Personalized Access to Scientific Publications: from Recommendation to Explanation

Dario De Nart, Felice Ferrara, and Carlo Tasso (UMAP-2013)
In the paper “Personalized Access to Scientific Publications: from Recommendation to Explanation”, Dario De Nart et al. present a Recommender and Explanation System (RES) that is able to recommend scientific publication and show explanation to users. In order to do recommendation, Dario De Nart et al., firstly, use the The Dikpe Keyphrase extraction algorithm introduced by Pudota (2010) to extract keyphrases from papers. Each keyphrase has a weight called keyphraseness that reveals the several lexical and statistical indicators exploited in the extraction process. Higher is the keyphraseness, more relevant is the KP. For each paper in the collection, they represent it as a conceptual graph. Each node in the graph is a term broken down from a KP. Two nodes are connected when they appear in the same KP. For instance, the KP “document retrieval” is split into two nodes “document” and “retrieval”, and there is a link between them. The weight of a node relies on how many time the term appears in all KPs, and the weight of an edge depends on the keyphraseness score. Similarly, a user profile is also represented as a conceptual graph; it is obtained from all the documents bookmarked by the user.
There are three steps for the recommendation process presented in the paper. Firstly, they compute a recommending score for each document in the collection. The recommending score consists of three sub-scores:
  • Coverage: the count of shared nodes between user and document CG, divided by the number of nodes in the document CG.
  • Relevance: the average TF-IDF measure of shared terms.
  • Similarity: sum of the weights of shared arcs divided by the sum of the weights of all arcs occurring between shared nodes in the user CG.

Secondly, all documents are ranked based on these three score in a 3-dimensional space. Each space ranges from DISCARDED -> FAIR -> GOOD -> EXCELLENT. Finally, the system shows a list of recommended documents to users as a ranked list. Each recommended document consists of two KP list:
  • a list of KPs appear in both the user profile and in the document, and
  • a list of KPs appear in the document but not in the user profile.

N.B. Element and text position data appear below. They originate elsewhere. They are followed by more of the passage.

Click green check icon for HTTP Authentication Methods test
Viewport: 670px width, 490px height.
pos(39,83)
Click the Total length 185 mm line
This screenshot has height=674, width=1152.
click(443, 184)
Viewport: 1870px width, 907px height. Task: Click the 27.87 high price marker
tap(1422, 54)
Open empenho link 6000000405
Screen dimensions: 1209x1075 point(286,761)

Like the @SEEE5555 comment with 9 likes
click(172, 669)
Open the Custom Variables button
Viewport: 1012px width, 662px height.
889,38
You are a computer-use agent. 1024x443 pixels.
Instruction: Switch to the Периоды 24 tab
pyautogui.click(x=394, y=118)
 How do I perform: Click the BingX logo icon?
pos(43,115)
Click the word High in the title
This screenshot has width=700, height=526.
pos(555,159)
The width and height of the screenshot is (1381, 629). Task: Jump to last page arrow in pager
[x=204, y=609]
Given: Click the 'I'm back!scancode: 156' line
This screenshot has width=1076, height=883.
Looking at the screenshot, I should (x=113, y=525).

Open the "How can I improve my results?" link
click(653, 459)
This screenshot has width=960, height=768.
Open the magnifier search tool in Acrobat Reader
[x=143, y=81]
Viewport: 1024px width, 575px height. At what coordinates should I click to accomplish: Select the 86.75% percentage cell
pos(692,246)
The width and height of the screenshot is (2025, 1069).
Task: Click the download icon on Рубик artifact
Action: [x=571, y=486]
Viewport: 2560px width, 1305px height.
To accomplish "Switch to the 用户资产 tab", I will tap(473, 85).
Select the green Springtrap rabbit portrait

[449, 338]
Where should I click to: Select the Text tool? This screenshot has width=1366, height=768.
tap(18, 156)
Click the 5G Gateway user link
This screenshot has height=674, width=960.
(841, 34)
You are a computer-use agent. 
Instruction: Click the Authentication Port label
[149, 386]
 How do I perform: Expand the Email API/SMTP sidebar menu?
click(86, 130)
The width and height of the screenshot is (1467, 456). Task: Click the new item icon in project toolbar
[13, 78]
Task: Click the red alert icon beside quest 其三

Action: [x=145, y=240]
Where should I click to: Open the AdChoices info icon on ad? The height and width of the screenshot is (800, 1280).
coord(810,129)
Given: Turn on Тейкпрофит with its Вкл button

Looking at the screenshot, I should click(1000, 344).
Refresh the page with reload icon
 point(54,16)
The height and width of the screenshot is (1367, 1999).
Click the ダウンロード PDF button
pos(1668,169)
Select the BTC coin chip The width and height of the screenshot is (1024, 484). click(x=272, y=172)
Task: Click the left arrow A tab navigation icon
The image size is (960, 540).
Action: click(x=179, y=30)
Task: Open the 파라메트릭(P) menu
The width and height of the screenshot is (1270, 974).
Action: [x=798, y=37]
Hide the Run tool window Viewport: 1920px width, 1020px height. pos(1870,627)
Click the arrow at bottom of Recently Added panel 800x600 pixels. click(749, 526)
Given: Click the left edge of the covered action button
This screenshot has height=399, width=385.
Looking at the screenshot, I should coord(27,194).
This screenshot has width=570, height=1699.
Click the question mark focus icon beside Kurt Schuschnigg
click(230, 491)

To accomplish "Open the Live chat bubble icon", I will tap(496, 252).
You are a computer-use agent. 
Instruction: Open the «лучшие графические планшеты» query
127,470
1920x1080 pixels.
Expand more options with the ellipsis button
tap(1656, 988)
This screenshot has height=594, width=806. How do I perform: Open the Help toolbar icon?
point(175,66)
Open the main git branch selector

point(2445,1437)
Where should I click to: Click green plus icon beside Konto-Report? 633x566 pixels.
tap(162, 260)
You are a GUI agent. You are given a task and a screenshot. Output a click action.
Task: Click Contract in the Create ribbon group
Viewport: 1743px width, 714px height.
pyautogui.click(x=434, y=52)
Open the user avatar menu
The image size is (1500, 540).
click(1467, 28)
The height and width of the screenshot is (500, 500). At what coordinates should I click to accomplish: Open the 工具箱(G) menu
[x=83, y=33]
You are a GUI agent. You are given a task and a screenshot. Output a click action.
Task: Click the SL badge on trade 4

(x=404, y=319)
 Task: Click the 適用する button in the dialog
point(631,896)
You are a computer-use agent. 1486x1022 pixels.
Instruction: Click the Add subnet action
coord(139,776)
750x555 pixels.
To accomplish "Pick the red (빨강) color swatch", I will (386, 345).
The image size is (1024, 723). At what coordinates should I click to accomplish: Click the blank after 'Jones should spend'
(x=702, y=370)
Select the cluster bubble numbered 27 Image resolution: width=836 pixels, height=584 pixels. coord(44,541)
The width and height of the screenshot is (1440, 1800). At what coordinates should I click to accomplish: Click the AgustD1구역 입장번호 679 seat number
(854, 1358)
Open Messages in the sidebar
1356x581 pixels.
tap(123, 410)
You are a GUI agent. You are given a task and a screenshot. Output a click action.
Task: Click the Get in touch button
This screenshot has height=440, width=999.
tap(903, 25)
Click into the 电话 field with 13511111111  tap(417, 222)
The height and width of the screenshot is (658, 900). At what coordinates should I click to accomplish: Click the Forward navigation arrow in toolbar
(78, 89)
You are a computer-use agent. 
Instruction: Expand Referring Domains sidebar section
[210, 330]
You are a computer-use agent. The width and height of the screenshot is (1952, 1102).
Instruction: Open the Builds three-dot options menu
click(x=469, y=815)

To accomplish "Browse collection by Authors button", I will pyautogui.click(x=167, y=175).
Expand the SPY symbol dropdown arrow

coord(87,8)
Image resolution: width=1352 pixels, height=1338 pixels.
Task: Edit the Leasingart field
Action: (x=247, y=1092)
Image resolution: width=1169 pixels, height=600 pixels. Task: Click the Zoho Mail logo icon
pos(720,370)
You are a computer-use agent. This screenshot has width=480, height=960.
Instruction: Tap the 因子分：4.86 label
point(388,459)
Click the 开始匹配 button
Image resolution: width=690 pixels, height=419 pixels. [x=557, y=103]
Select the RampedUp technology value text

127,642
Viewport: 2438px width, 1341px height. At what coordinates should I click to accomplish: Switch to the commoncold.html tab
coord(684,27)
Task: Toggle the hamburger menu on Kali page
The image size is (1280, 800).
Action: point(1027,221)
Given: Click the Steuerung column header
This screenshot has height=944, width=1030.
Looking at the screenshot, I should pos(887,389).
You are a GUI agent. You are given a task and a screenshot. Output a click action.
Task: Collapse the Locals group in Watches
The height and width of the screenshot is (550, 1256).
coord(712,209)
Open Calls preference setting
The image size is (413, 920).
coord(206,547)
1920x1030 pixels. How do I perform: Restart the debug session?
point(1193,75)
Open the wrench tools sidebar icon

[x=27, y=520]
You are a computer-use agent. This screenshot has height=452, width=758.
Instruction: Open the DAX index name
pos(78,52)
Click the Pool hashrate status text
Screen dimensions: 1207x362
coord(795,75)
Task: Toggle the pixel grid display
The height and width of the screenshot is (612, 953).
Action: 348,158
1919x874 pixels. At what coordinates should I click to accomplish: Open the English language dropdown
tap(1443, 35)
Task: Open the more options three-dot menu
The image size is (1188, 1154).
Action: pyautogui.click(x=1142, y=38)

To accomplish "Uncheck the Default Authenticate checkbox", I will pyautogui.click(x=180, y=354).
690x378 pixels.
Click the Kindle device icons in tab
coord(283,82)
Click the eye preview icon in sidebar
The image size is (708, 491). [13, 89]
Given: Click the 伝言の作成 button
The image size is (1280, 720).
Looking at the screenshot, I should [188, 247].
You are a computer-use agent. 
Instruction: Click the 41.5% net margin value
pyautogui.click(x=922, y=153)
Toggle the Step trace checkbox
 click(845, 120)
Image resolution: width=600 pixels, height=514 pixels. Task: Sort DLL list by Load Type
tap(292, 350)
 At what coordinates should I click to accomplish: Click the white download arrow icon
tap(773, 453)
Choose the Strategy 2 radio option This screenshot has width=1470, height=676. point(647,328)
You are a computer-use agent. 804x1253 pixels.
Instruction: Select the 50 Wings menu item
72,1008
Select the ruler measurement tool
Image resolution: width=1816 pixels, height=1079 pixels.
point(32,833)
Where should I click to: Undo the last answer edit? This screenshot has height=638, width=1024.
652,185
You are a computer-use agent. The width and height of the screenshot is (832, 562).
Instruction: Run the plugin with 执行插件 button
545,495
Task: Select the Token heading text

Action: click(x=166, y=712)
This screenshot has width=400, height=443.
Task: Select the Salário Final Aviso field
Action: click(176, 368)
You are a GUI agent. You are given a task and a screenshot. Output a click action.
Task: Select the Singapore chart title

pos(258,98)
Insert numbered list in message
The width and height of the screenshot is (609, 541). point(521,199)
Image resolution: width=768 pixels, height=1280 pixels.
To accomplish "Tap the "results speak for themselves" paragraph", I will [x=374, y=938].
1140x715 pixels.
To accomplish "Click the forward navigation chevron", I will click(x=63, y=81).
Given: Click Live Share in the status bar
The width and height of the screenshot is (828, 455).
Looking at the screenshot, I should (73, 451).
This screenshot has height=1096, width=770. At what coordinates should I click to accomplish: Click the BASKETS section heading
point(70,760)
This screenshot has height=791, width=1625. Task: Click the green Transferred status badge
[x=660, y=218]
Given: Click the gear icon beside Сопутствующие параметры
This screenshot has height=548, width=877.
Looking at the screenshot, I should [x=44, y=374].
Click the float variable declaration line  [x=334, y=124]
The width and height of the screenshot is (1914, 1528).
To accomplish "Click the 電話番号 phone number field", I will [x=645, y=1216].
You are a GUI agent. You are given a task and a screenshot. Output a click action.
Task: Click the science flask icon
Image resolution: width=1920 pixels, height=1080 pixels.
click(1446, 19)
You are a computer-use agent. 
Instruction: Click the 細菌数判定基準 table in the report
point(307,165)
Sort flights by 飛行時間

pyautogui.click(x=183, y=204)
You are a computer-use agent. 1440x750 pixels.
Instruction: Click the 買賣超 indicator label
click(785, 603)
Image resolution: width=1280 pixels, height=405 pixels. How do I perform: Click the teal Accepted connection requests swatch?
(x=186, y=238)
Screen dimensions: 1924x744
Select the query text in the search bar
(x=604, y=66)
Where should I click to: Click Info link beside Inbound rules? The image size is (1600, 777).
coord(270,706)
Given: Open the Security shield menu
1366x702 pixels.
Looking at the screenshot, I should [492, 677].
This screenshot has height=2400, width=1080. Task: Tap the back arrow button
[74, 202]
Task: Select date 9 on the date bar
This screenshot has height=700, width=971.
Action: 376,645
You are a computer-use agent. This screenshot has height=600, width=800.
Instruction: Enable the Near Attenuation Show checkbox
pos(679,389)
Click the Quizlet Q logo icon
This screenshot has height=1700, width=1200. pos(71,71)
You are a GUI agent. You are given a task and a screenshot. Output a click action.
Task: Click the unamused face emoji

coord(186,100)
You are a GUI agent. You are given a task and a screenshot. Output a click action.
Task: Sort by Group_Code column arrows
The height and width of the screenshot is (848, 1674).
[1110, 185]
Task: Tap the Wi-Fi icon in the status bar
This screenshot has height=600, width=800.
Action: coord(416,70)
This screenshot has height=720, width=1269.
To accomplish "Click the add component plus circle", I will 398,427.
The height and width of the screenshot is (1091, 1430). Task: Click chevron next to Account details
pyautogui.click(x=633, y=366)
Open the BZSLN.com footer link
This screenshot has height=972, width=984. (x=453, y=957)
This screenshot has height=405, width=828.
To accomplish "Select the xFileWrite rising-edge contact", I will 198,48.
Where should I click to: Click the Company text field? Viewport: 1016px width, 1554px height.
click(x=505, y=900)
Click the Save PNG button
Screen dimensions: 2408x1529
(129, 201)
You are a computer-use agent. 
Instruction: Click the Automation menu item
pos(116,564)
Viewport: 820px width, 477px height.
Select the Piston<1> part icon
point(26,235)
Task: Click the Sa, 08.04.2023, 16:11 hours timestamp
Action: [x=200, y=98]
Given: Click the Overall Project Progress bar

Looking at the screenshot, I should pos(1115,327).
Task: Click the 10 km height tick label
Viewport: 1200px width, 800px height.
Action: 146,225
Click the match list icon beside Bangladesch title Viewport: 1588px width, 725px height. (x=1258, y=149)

In order evaluate their system, Dario De Nart et al. collect 300 scientific papers categorized into one of 16 predefined topics. Also, they add 200 more documents which are uncategorized to create noise to the collection. After that, they use groups of 2, 4, 6, and 10 seed documents of each topic to generate 250 user profiles. For each profile, they recommend 10 items and compute the accuracy of RES. The item is considered a good recommendation if it belongs to the same topic which is used to generate the user profile. They also compare their system with the baseline TF-IDF. The result shows that RES outperforms the baseline in all cases.
Although this work presents a coherent method that can provide an explanation for recommendation, it could be better if the authors visualize keyphrases and their weighting. The visualization could bring about a better summary about the document. Moreover, the work could leverage the tags of bookmarks to improve RES.